Every package cut pica by at least half, often to zero. DRO worked when the reinforcer matched the person. NCR worked when items were always available. Overcorrection worked but needed staff who could stay calm.

No single package won. The winner was the one that fit the learner's reason for pica.

03

How this fits with other research

Boudreau et al. (2015) extends this story. They ran the same packages in a day-treatment clinic with the kids and saw big drops in pica. They added numbers: effect sizes were large and maintained at home.

Allan et al. (1994) is a grandparent here.
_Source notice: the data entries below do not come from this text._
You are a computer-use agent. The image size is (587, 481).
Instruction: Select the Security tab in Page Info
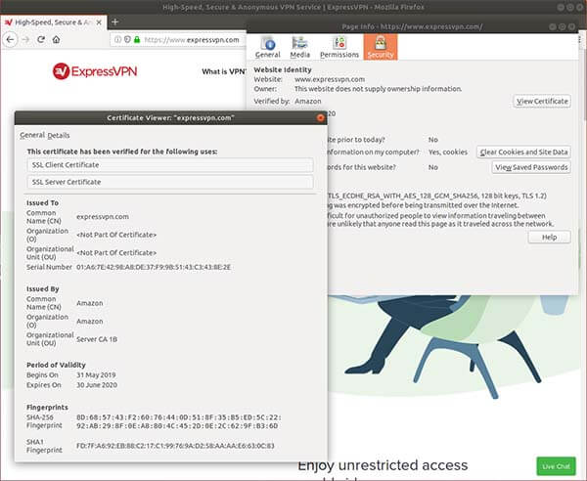[x=380, y=47]
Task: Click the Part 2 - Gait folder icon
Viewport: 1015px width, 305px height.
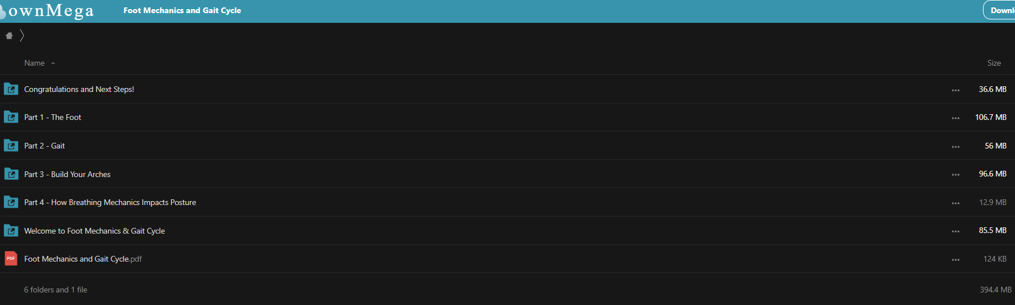Action: coord(11,146)
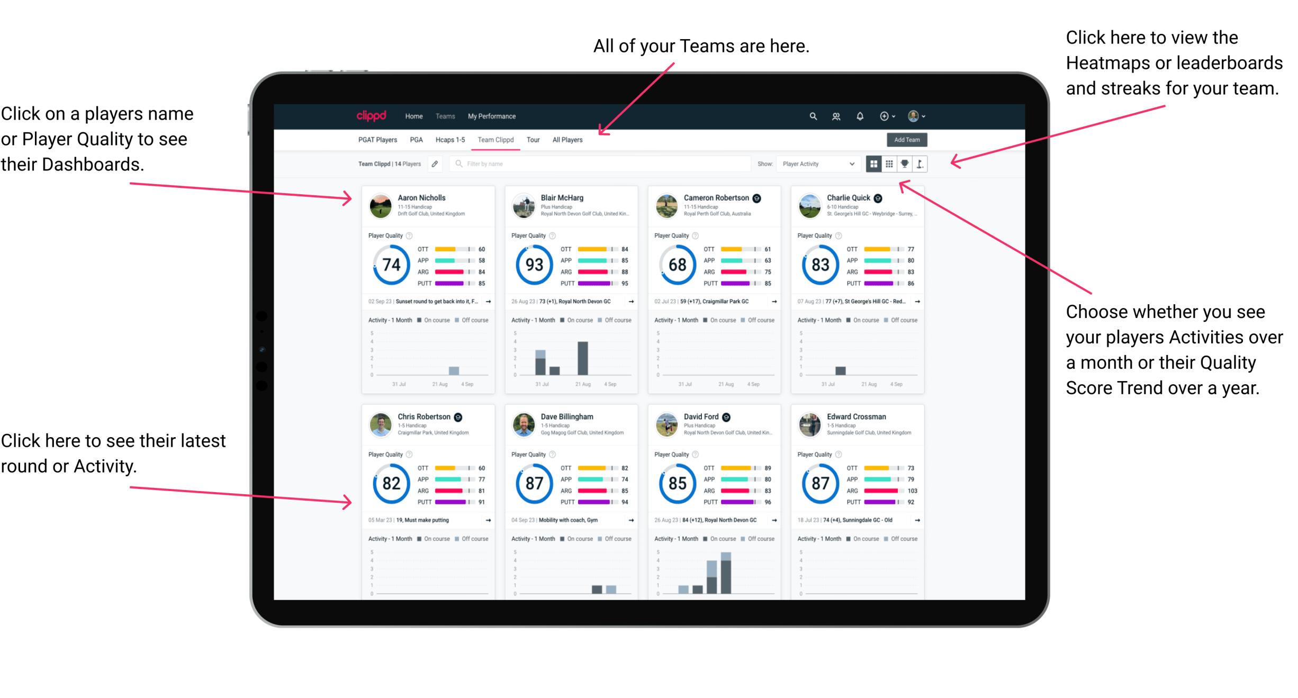Viewport: 1298px width, 698px height.
Task: Click the Add Team button
Action: pos(909,141)
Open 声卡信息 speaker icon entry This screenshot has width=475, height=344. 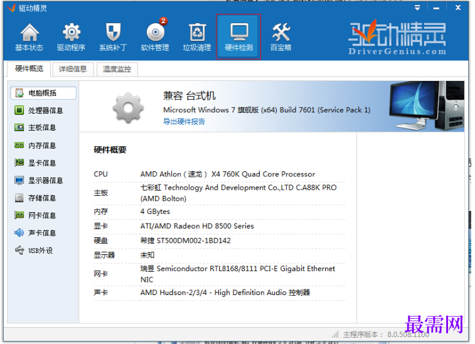click(35, 233)
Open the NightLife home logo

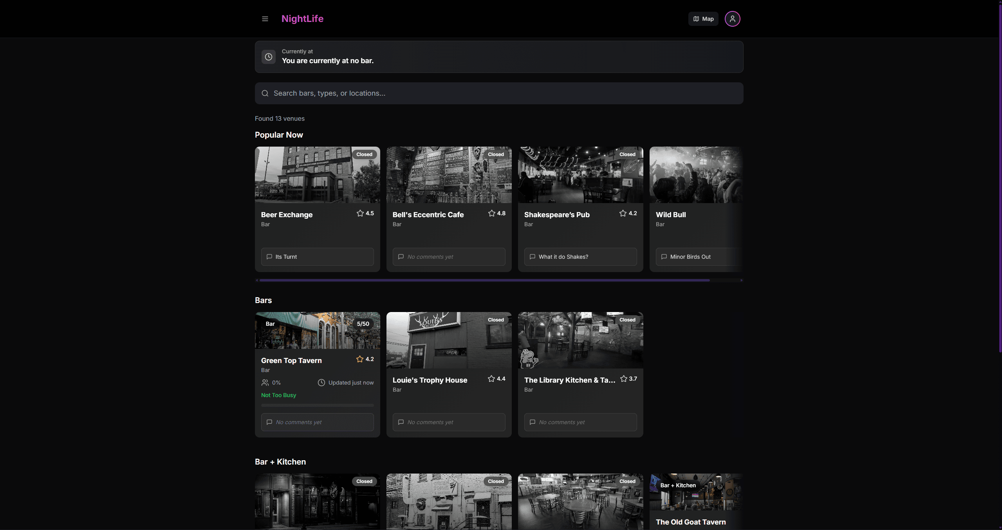click(302, 18)
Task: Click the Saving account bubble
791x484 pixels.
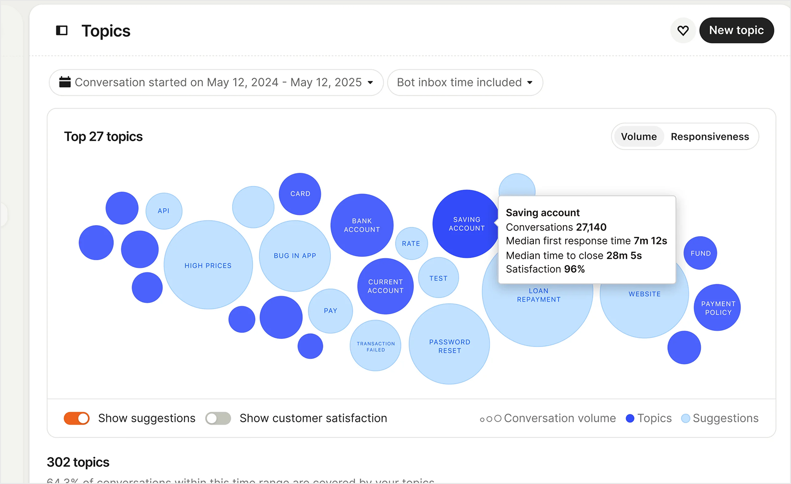Action: click(x=466, y=224)
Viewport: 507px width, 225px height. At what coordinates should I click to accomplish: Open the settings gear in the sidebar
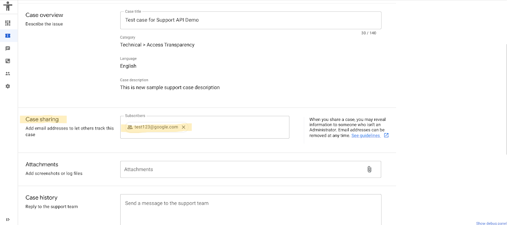click(x=8, y=86)
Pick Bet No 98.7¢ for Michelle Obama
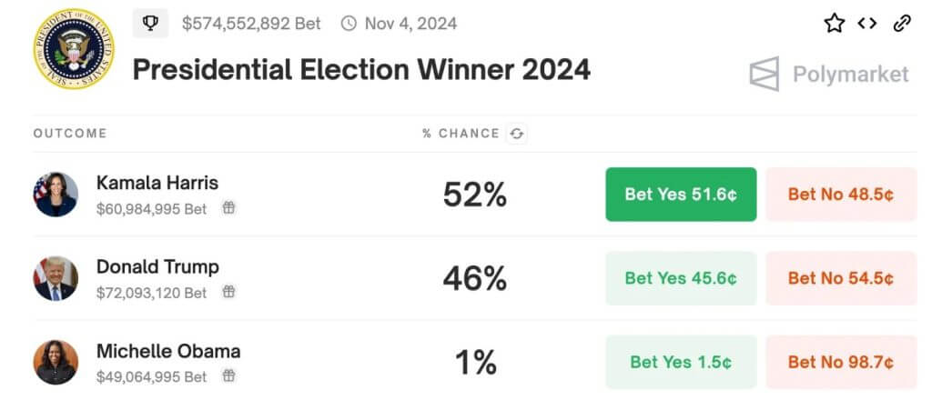The image size is (932, 410). coord(841,363)
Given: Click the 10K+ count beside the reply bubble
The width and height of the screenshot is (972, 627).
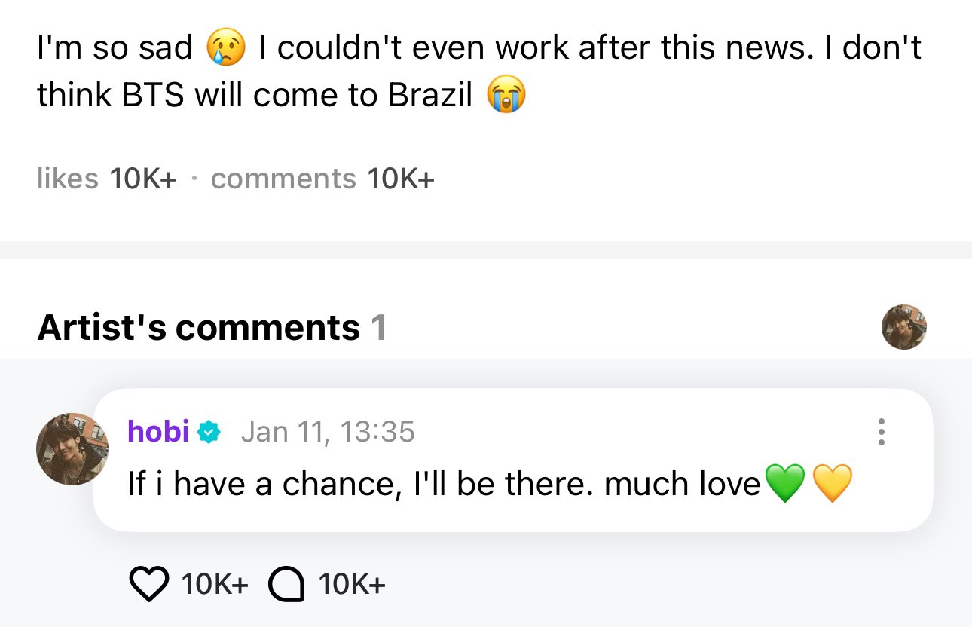Looking at the screenshot, I should point(352,584).
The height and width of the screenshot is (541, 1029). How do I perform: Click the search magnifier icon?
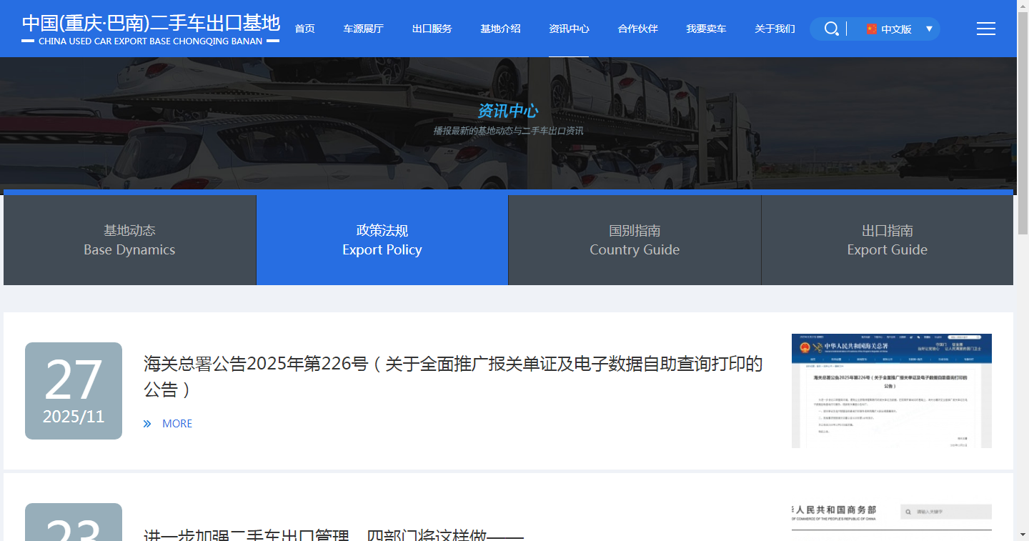[x=831, y=29]
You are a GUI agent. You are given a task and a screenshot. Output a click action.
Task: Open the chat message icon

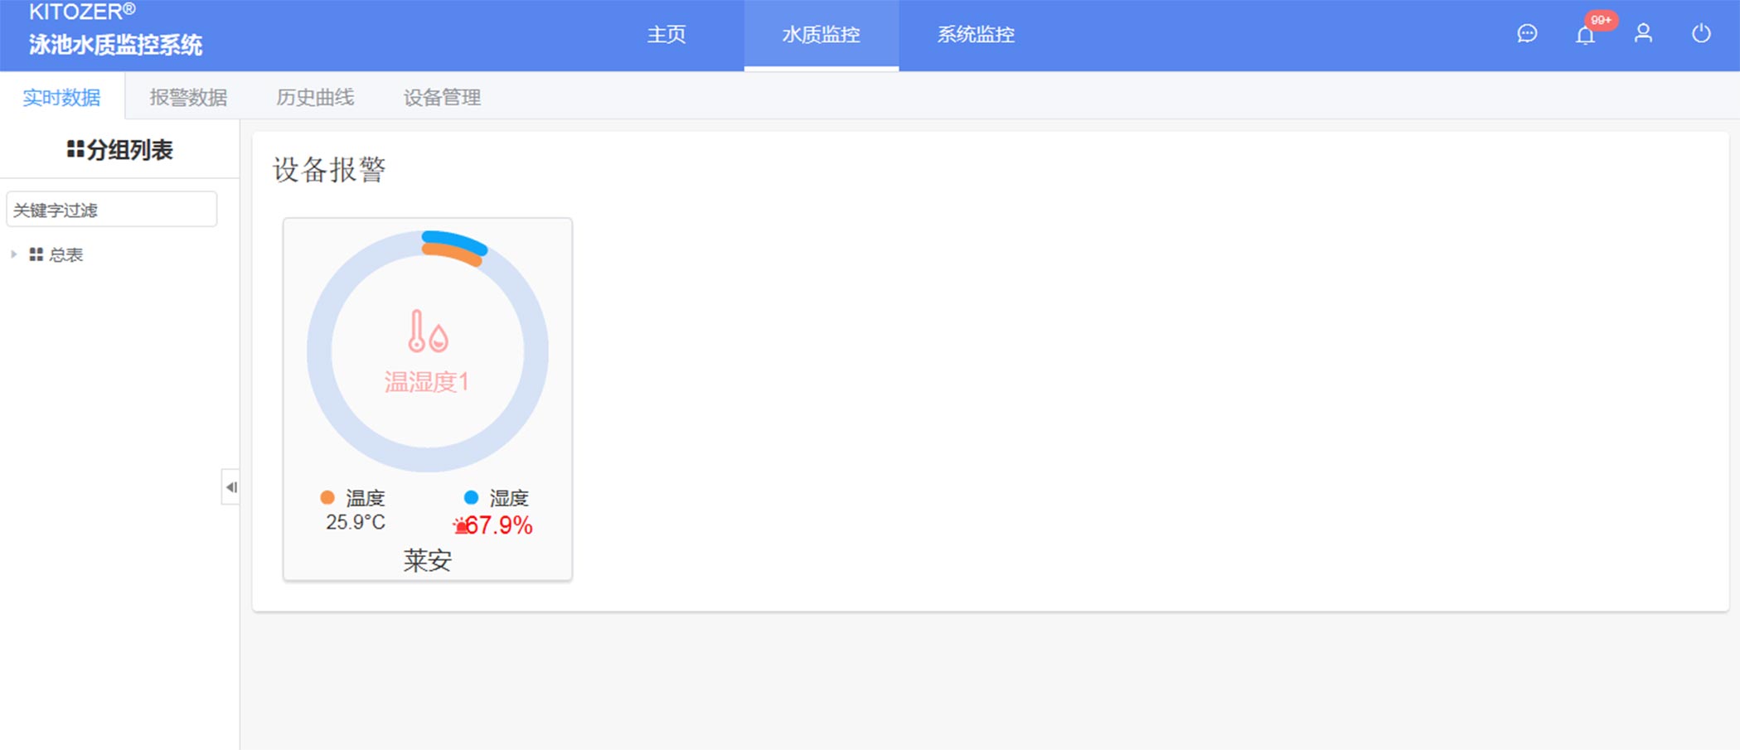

They tested one boy and two girls and showed that picking reinforcers and punishers from a short assessment beats using a stock list. Ganz et al. (2004) cites this study as proof that custom picks matter.

van der Miesen et al. (2024) zooms out. Their 2021 meta-analysis folds pica studies into a giant SIB pool. They find caregiver-delivered treatments at home work as well as clinic care. This updates the 2004 view that most packages ran in clinics.

04

Why it matters

You do not need a magic protocol. You need a quick functional guess, then pick the package that removes the payoff for pica. Start with NCR if it looks automatic; add DRO if attention is the fuel. Track one week of data and adjust. Caregivers can run it at home once you show them the plan.

Free CEUs

Want CEUs on This Topic?

The ABA Clubhouse has 60+ free CEUs — live every Wednesday. Ethics, supervision & clinical topics.

Join Free →
→ Action — try this Monday

Run a 5-minute reinforcer survey, then start 2-minute NCR with a matched sensory item.

02At a glance

Intervention
not applicable
Design
narrative review
Population
developmental delay
Finding
not reported

03Original abstract

The consumption of nonfood items (i.e., pica) frequently occurs in persons with developmental disabilities. Pica may result in the puncture or blockage of the digestive tract, infestation by gastrointestinal parasites, and can interfere with an individual's daily learning, occupational performance, and quality of life. Twenty-six published studies have examined the efficacy of behavioral-intervention packages (e.g., differential reinforcement of other behavior, noncontingent attention, or overcorrection) on the pica of persons with developmental disabilities. This article reviews those studies and discusses the effectiveness, generality, and acceptability of the various intervention packages used to reduce pica. Additionally, this article highlights the recent clinical advancements that have been made in the treatment of the pica of persons with developmental disabilities.